Copy the listing below word for word, from its first line down to the line containing "center [790, 308].", including both.

[Entries on finding words and elements]
>> Start

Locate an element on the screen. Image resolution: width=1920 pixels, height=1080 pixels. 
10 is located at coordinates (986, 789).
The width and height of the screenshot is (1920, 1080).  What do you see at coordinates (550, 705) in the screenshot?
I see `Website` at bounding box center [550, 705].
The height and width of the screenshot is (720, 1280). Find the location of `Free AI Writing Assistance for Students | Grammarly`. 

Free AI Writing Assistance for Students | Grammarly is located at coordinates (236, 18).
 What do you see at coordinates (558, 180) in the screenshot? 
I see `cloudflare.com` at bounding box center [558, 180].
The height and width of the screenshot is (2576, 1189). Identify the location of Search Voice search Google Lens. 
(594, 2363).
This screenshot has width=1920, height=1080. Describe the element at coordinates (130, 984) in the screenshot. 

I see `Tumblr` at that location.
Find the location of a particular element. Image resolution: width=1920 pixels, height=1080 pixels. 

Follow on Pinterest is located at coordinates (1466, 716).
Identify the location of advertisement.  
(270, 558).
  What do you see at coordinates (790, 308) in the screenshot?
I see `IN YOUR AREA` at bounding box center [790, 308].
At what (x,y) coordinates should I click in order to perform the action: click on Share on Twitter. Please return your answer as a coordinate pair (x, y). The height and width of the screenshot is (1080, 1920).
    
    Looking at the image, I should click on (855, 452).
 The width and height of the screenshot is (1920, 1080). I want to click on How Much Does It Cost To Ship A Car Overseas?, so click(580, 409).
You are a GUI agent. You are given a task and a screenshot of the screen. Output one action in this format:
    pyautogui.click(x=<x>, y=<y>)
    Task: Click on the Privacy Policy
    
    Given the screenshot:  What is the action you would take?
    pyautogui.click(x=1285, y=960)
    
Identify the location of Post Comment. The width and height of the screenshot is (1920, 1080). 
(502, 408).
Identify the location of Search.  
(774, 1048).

>> End

[Response to this exercise]:
Locate an element on the screen. Image resolution: width=1920 pixels, height=1080 pixels. 
10 is located at coordinates (986, 789).
The width and height of the screenshot is (1920, 1080).  What do you see at coordinates (550, 705) in the screenshot?
I see `Website` at bounding box center [550, 705].
The height and width of the screenshot is (720, 1280). Find the location of `Free AI Writing Assistance for Students | Grammarly`. 

Free AI Writing Assistance for Students | Grammarly is located at coordinates (236, 18).
 What do you see at coordinates (558, 180) in the screenshot? 
I see `cloudflare.com` at bounding box center [558, 180].
The height and width of the screenshot is (2576, 1189). Identify the location of Search Voice search Google Lens. 
(594, 2363).
This screenshot has width=1920, height=1080. Describe the element at coordinates (130, 984) in the screenshot. 

I see `Tumblr` at that location.
Find the location of a particular element. Image resolution: width=1920 pixels, height=1080 pixels. 

Follow on Pinterest is located at coordinates (1466, 716).
Identify the location of advertisement.  
(270, 558).
  What do you see at coordinates (790, 308) in the screenshot?
I see `IN YOUR AREA` at bounding box center [790, 308].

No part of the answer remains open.